Task details — When you reach the line that contains "Workshops (53, 752)", give it back exactly along with each line after it to the end of the entries; skip any pictures.

The input —
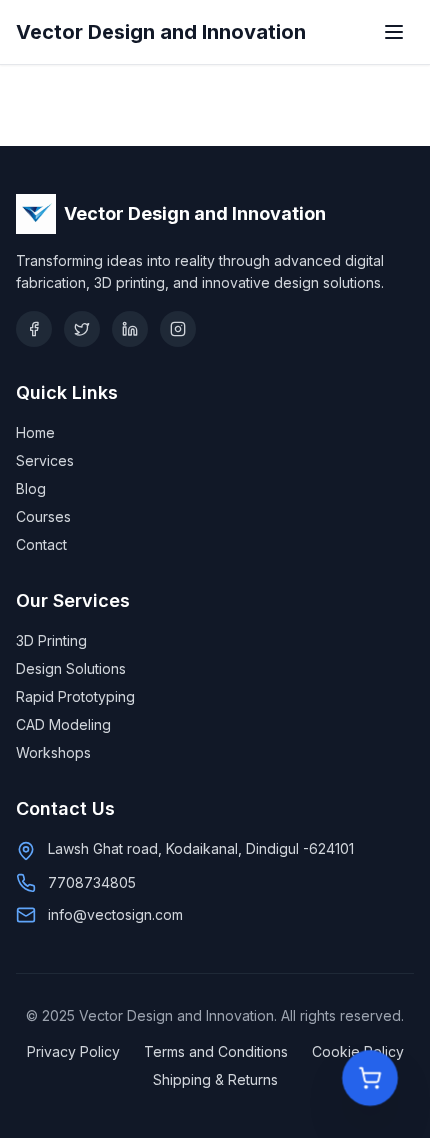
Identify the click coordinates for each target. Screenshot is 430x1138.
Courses (43, 516)
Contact (41, 544)
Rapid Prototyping (75, 696)
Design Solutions (71, 668)
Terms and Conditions (216, 1051)
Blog (31, 488)
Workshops (53, 752)
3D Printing (51, 640)
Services (45, 460)
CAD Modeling (63, 724)
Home (35, 432)
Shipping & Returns (215, 1079)
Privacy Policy (73, 1051)
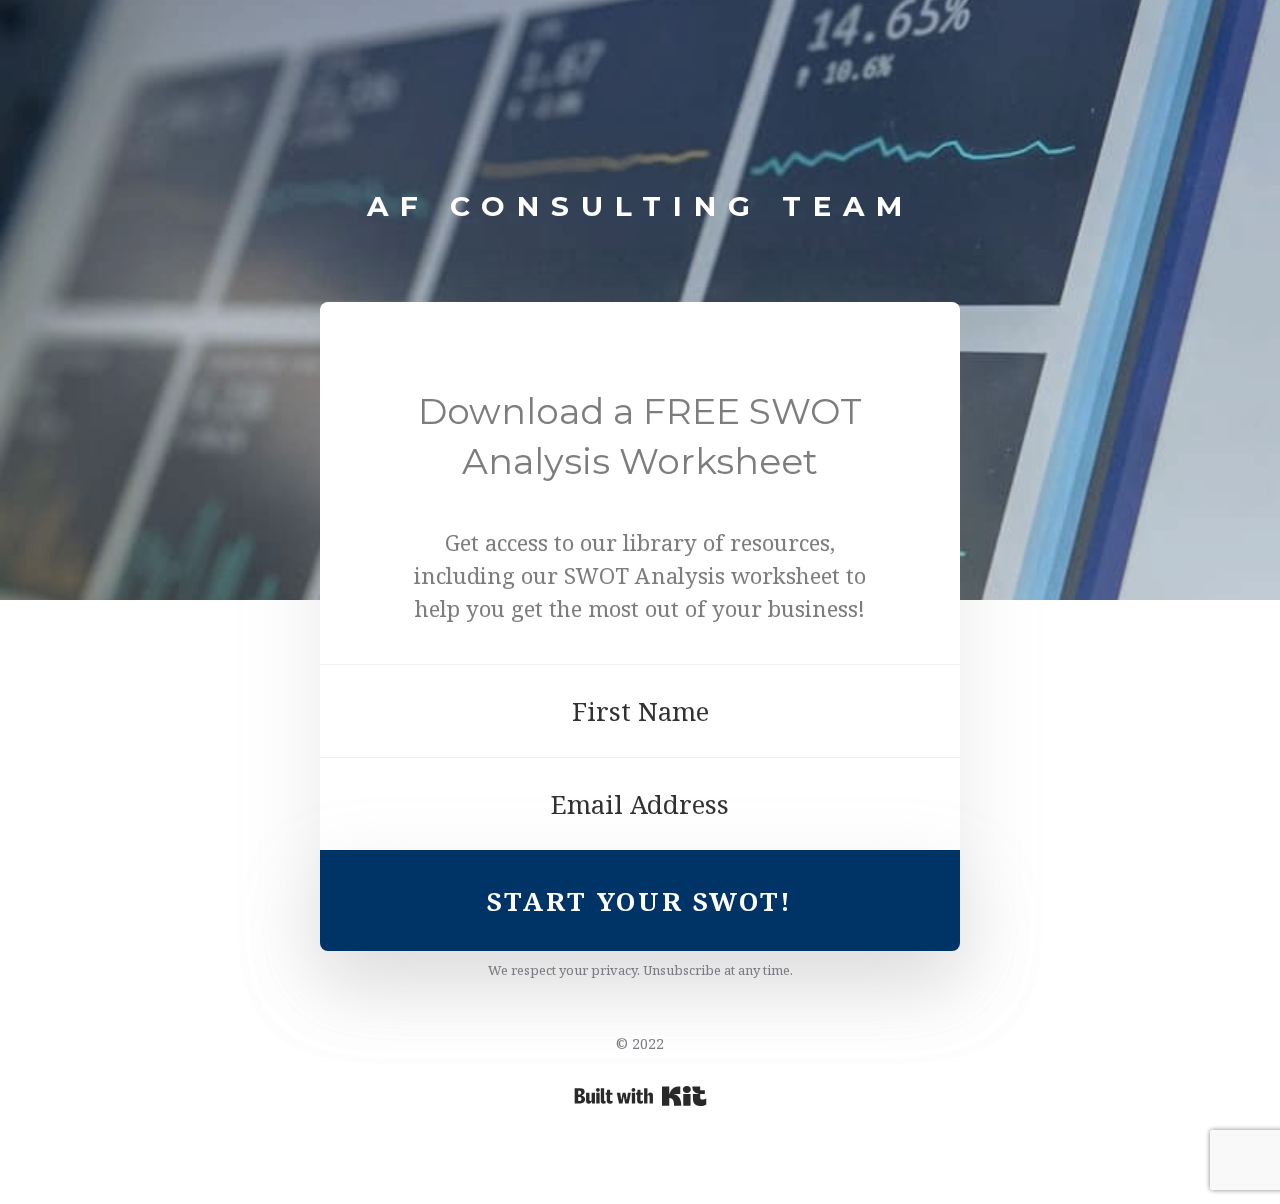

Written response —
Workshops (53, 752)
3D Printing (51, 640)
Services (45, 460)
CAD Modeling (63, 724)
Home (35, 432)
Shipping & Returns (215, 1079)
Privacy Policy (73, 1051)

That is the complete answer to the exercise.